#### REQUIRED TASK:
Return the records unchanged, beginning at the line that contains "Open the grid" and continuing through the last line of the records.

#### LISTING:
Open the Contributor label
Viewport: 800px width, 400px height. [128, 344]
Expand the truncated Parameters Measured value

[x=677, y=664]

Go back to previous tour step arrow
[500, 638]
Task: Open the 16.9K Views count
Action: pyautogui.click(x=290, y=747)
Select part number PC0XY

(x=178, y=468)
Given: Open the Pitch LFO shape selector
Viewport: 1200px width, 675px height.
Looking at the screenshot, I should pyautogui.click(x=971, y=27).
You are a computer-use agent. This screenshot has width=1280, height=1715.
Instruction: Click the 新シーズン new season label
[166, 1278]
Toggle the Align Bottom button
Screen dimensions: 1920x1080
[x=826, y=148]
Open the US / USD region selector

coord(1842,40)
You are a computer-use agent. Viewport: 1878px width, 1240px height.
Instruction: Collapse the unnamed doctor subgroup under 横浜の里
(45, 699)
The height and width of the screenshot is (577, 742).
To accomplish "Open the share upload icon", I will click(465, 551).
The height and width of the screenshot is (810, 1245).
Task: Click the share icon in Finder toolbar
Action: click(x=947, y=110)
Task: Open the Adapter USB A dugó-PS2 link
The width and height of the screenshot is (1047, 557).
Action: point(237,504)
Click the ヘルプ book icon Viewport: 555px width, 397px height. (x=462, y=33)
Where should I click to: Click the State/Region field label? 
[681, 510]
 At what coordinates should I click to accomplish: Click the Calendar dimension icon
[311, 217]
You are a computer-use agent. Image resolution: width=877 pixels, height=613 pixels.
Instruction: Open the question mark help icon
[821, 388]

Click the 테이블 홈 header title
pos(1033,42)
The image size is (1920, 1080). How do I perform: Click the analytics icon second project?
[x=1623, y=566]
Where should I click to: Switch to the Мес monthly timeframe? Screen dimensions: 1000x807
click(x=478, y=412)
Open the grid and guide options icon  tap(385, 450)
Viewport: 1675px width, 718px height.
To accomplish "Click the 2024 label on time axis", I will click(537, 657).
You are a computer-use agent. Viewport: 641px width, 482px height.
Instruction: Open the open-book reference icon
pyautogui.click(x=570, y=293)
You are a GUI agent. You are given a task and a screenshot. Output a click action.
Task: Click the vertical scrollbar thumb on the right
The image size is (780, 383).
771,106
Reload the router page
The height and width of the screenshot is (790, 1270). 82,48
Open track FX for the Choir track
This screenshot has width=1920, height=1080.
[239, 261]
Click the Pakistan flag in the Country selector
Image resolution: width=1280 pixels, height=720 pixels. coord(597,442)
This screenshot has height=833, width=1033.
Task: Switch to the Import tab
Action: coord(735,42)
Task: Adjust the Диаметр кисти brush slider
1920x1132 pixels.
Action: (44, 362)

#### TASK SOLUTION:
Open the grid and guide options icon  tap(385, 450)
Viewport: 1675px width, 718px height.
To accomplish "Click the 2024 label on time axis", I will click(537, 657).
You are a computer-use agent. Viewport: 641px width, 482px height.
Instruction: Open the open-book reference icon
pyautogui.click(x=570, y=293)
You are a GUI agent. You are given a task and a screenshot. Output a click action.
Task: Click the vertical scrollbar thumb on the right
The image size is (780, 383).
771,106
Reload the router page
The height and width of the screenshot is (790, 1270). 82,48
Open track FX for the Choir track
This screenshot has width=1920, height=1080.
[239, 261]
Click the Pakistan flag in the Country selector
Image resolution: width=1280 pixels, height=720 pixels. coord(597,442)
This screenshot has height=833, width=1033.
Task: Switch to the Import tab
Action: coord(735,42)
Task: Adjust the Диаметр кисти brush slider
1920x1132 pixels.
Action: (44, 362)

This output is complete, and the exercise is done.